Actions to take
1 – In the text on toilet history, how many years back do the first flush toilets date?
2 – Resume the text on the history of the toilet from the point where it stops.

Document section
One of the most common items in every home, hotel room, or youth hostel is the toilet. It’s a chunk of porcelain that all of us use several times throughout the day. It’s vital to our health, our comfort, and the sanitation of our homes.
But we don’t usually think about these porcelain thrones a whole lot. We’d rather use them, flush them, and forget that they exist.
Toilets actually have a fairly interesting history, though, and simple mechanisms that help to keep our families healthy and safe.
A Brief History of the Toilet
This everyday item has a long history. A version of the first flush toilets date back 2,700 years to the area that is now modern-day India and Pakistan. Both Mohenjo-daro and Harappa were cities that had flush toilets in nearly every single house that were all attached to a very sophisticated sewer system.

Recorded data
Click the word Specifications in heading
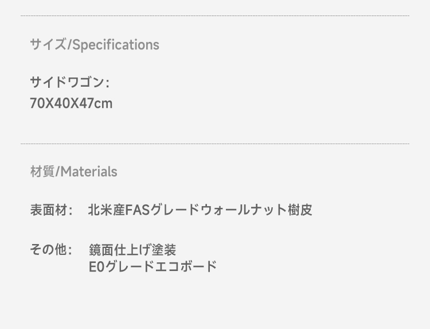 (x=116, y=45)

Final results
1 – 2,700 years

2 –
The Minoan cities of Crete and Santorini in Greece all had sewage systems located under their houses. Across the Roman empire, their public bath houses contained toilets.
The first flush toilets in recorded history were primarily designed and built for royalty in various nations. The flush toilet that we know today was first invented by Sir John Harrington in 1596, and one of his earliest working prototypes were installed in Queen Elizabeth I’s palace.
Alexander Cummings invented the S-trap in 1775, which is still used as a part of toilets today.
Benefits of Indoor Plumbing
Besides being far more convenient than outhouses, there are other benefits to indoor plumbing.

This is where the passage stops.